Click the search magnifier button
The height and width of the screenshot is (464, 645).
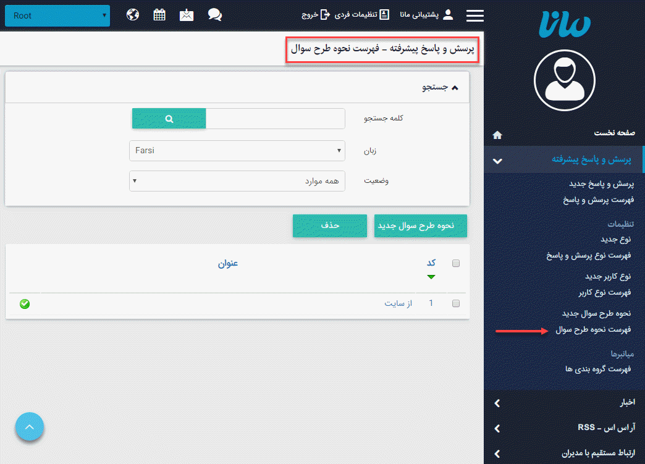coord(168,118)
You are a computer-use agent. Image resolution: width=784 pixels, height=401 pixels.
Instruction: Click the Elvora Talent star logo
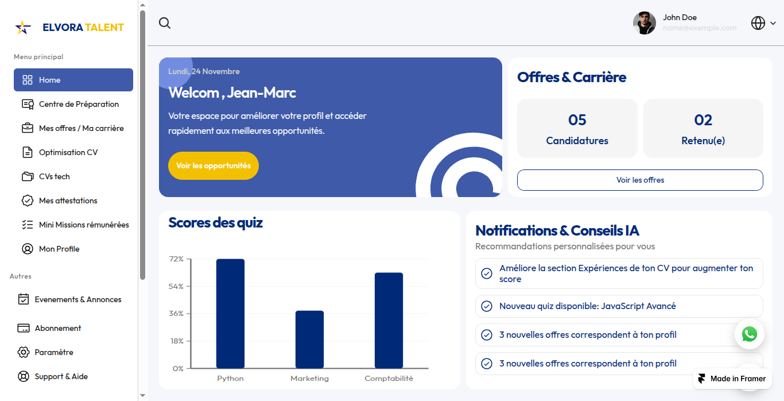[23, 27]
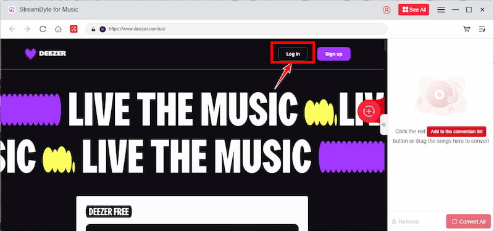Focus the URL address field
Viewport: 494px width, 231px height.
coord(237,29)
---
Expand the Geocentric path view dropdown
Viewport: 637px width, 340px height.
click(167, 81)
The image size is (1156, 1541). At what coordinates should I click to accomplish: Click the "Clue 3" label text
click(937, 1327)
...
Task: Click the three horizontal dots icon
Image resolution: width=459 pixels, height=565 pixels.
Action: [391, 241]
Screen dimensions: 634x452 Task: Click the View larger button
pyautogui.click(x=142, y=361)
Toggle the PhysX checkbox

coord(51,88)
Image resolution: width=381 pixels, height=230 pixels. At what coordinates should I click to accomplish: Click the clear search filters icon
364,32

- Exercise goal -
Transcribe exactly the lines above, beginning at the one with "Click the search magnifier button" and going up to and including the one with "You are a computer-use". Pictures do not belong in the copy.

- Solution below -
Click the search magnifier button
The height and width of the screenshot is (464, 645).
coord(168,118)
You are a computer-use agent. Image resolution: width=784 pixels, height=401 pixels.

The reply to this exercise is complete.